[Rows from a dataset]

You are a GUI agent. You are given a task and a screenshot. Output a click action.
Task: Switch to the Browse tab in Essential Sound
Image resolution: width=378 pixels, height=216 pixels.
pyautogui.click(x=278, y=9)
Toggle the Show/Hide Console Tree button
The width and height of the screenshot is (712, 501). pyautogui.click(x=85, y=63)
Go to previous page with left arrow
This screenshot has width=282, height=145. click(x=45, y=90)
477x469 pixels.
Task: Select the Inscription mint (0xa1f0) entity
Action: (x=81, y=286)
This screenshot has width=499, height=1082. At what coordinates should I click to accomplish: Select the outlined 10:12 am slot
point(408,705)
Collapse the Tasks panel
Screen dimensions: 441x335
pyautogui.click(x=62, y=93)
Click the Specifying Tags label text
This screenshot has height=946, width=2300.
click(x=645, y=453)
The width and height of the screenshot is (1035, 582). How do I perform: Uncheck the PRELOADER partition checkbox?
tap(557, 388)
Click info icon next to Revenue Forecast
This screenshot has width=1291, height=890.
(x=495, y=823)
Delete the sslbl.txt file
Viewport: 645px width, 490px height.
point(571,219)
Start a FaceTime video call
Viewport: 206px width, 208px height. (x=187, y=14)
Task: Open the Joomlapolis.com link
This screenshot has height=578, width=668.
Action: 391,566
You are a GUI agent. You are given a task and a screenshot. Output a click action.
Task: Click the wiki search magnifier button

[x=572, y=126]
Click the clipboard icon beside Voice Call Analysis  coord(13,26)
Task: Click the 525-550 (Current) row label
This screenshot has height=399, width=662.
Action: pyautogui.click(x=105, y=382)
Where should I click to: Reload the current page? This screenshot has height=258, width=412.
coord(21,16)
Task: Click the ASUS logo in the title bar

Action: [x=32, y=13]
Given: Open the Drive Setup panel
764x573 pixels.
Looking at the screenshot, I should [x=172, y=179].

→ Aim
Rewrite the lines from the one containing "Where should I" through the end of the items as a numbered list, skipping any blank lines.

→ Task solution
1. Where should I click to: Reload the current page? This screenshot has height=258, width=412.
2. coord(21,16)
3. Task: Click the ASUS logo in the title bar
4. Action: [x=32, y=13]
5. Given: Open the Drive Setup panel
6. 764x573 pixels.
7. Looking at the screenshot, I should [x=172, y=179].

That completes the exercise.